Kovacic described how, when he was at the FTC and the Microsoft case made its way through the European Commission, “a common lament from [the EU’s competition directorate] leadership was: ‘Why hasn’t your country dealt with this? … We don’t like being in the position of handling and addressing matters that you guys should have taken care of.’”

That’s made it more difficult for EU enforcers to take tough action. Vestager, despite her reputation as a tough enforcer, has repeatedly said that breaking up tech giants was a measure of “last resort.”

Vestager’s reticence may not only be due to the difficulty of splitting up monopolies under the current state of EU law (a legislative proposal facilitating breakups is expected soon), but also because Europe is not eager to lose political capital by doing what it believes the U.S. should have done.

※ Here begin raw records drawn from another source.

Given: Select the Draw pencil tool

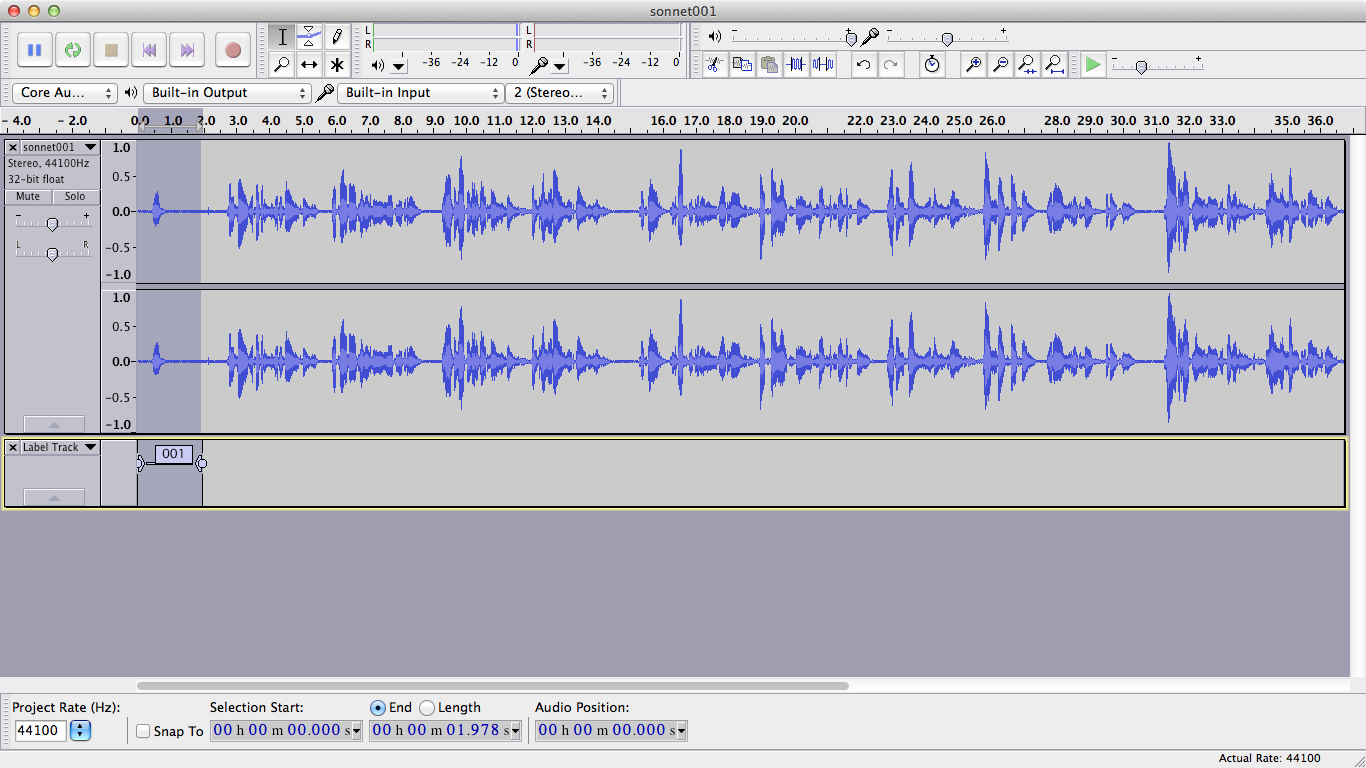Looking at the screenshot, I should [337, 37].
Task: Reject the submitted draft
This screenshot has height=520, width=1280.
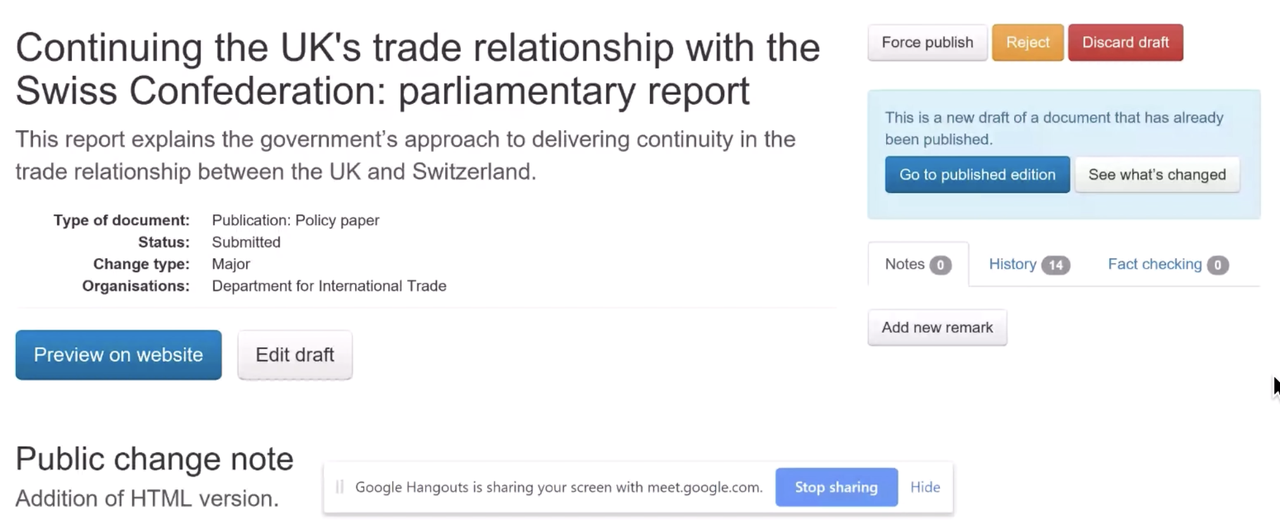Action: (x=1027, y=43)
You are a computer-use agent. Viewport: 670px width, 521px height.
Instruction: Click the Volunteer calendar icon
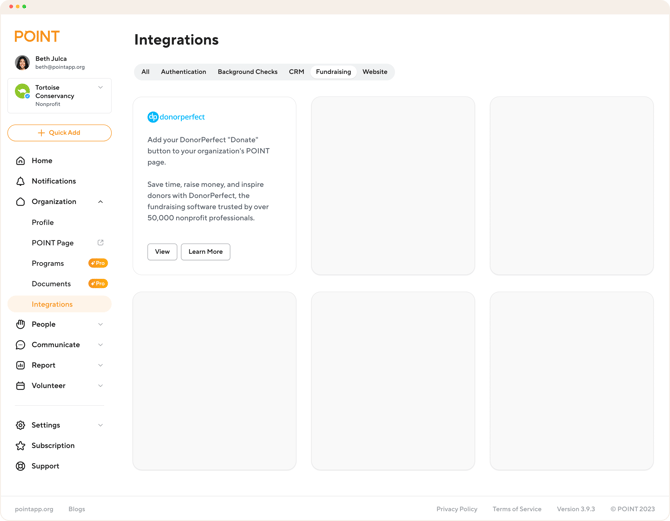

Both the U.K. and Australia have recently finalized in-depth inquiries of Google, in particular its impact on the news media and advertising. In Australia, the antitrust authority is crafting a mandatory code of conduct that would require Google and Facebook to pay news publishers for their content. This summer, the U.K.’s competition authority recommended Parliament introduce new regulations that would require Google to make its data available to rival search engines and limit its ability to be the default search engine on smartphones and in browsers.

Officials from both countries have said they have consulted with the U.S. about their market studies and recommendations.

Following in the footsteps of Europe, Brazilian authorities opened a probe into Google’s control over the search market in 2011, but voted to close that probe last summer. Around the same time, though, Brazil’s competition authority opened a new investigation into Google’s Android operating system focused on the same allegations in the EU case and Tuesday’s U.S. complaint.